Moreover, in The Book of Mormon, the central symbol in Lehi’s dream/vision is the “tree of life” representing “the love of God” and whose fruits are most desirable and would make one happy. Lehi’s first and immediate wish after partaking of the fruit - and found to be “desirable above all other fruit” - was for his family to also press forward and partake.
In this sense, the Christmas tree can be a symbol for the love of family and love of God.
The lights are equally if not more pertinent. Light is a pervasive symbol of Christ/God.
“...I am the light of the world: he that followeth me shall not walk in darkness, but shall have the light of life.” (John 8:12)
“... God is light, and in him is no darkness at all." (1 John 1:5)
“The Lord is my light and my salvation ....” (Psalms 27:1).
Furthermore, when God (Jehovah/Christ) appeared to Moses, the burning bush was the representation of His presence. So a well lit Christmas tree (like a burning bush) strategically placed in the house can be viewed as a symbol and reminder of God’s presence in the home during the Christmas season.

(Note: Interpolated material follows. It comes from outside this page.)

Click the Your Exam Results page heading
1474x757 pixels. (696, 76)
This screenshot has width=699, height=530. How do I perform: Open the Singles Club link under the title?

Lastly, the word “tree” itself in the context of the crucifixion (hence "the cross"), is a reminder of Christ’s infinite Atonement and Sacrifice.
“Who his own self bare our sins in his own body on the tree, that we, being dead to sins, should live unto righteousness: by whose stripes ye were healed.” (1 Peter 2:24 Emphasis added).
And so a Christmas tree with its lights symbolically remind us of an important means, and an end. We are only able to reach - and partake - of the Tree of Life (end) if/when we walk in the Light of Christ (means).
Manuia le Kerisimasi ma le Tausaga Fou!